## Text for analysis
▼▼▼
African innovators are moving fast to make this a reality. Kwabena Boahen, a computer researcher and the director of the Brains in Silicon group at Stanford, is using neuromorphic engineering to create artificial retinas that give the blind the gift of sight. Oshiorenoya Agabi, a theoretical physicist based in Nigeria, just created Koniku Kore, a modem-sized gadget that utilizes neurons from mice to detect explosives and sense diseased cells. And Kamau Gachigi of Kenya created Gearbox, a hardware accelerator set up to empower African inventors to rapidly prototype their inventions.

As a forecaster and afrofuturist who imagines alternative futures from a black diaspora perspective, I think about long-term signals that will shape the next 10 to 100 years. I believe there are four major factors that will allow African nations to reveal the full power and reach of what my daughter calls our “cultural vibranium,” that fictional meteorite resource that advances the technology of Wakanda in the film Black Panther. Only this vibranium already exists as a state of mind within the African soul.
▲▲▲
## Assignment A
In the passage about African innovators, rewrite the part starting at "As a forecaster" and ending at "the African soul.", replacing "vibranium" with "adamantium".
## Assignment B
Answer these questions using the passage about African innovators.
(i) What does Koniku Kore use to detect explosives and sense diseased cells?
(ii) What was Gearbox set up to do?
(iii) How far ahead do the long-term signals the writer thinks about reach?
## Assignment C
Decide whether each statement agrees with the passage about African innovators. Answer yes or no, and quote the words that decide it.
(i) Oshiorenoya Agabi is a theoretical physicist based in Nigeria.
(ii) Koniku Kore is about the size of a refrigerator.
(iii) The writer believes four major factors will let African nations reveal their full power.

## Data to examine
▼▼▼
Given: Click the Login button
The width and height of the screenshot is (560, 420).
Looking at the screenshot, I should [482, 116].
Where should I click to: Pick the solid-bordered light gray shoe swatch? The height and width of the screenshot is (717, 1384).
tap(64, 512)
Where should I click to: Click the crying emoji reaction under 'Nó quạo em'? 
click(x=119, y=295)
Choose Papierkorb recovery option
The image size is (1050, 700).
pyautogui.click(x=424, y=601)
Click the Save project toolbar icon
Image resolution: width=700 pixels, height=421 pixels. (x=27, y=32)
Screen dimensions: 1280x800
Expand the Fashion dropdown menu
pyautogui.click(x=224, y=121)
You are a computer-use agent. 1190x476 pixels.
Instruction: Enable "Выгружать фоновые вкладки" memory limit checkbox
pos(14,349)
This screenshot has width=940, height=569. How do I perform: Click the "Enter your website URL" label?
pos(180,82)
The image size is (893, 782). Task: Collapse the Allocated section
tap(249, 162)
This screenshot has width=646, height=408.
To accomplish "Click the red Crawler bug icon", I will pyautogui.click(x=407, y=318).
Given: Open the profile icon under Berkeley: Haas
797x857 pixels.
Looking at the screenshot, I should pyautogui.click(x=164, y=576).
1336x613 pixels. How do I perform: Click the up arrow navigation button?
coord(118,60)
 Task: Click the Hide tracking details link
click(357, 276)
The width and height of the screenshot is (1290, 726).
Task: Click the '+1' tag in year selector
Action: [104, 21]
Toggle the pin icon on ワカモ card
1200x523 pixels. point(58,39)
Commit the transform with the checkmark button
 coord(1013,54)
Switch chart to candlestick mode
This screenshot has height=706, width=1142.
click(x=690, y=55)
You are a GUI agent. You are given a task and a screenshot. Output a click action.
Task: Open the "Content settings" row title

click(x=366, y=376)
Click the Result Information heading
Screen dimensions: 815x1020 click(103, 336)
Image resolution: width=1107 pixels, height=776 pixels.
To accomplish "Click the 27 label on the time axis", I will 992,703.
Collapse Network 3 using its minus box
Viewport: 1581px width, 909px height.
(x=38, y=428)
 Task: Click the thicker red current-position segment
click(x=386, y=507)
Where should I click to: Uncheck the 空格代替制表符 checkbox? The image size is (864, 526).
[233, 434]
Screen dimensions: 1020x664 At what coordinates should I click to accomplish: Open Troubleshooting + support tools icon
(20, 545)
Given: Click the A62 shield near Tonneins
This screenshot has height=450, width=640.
▲▲▲
## Expected output A
As a forecaster and afrofuturist who imagines alternative futures from a black diaspora perspective, I think about long-term signals that will shape the next 10 to 100 years. I believe there are four major factors that will allow African nations to reveal the full power and reach of what my daughter calls our “cultural adamantium,” that fictional meteorite resource that advances the technology of Wakanda in the film Black Panther. Only this adamantium already exists as a state of mind within the African soul.

## Expected output B
(i) It uses neurons from mice.
(ii) It was set up to empower African inventors to rapidly prototype their inventions.
(iii) They reach the next 10 to 100 years.

## Expected output C
(i) Yes: "Oshiorenoya Agabi, a theoretical physicist based in Nigeria"
(ii) No: "a modem-sized gadget"
(iii) Yes: "I believe there are four major factors that will allow African nations to reveal the full power and reach"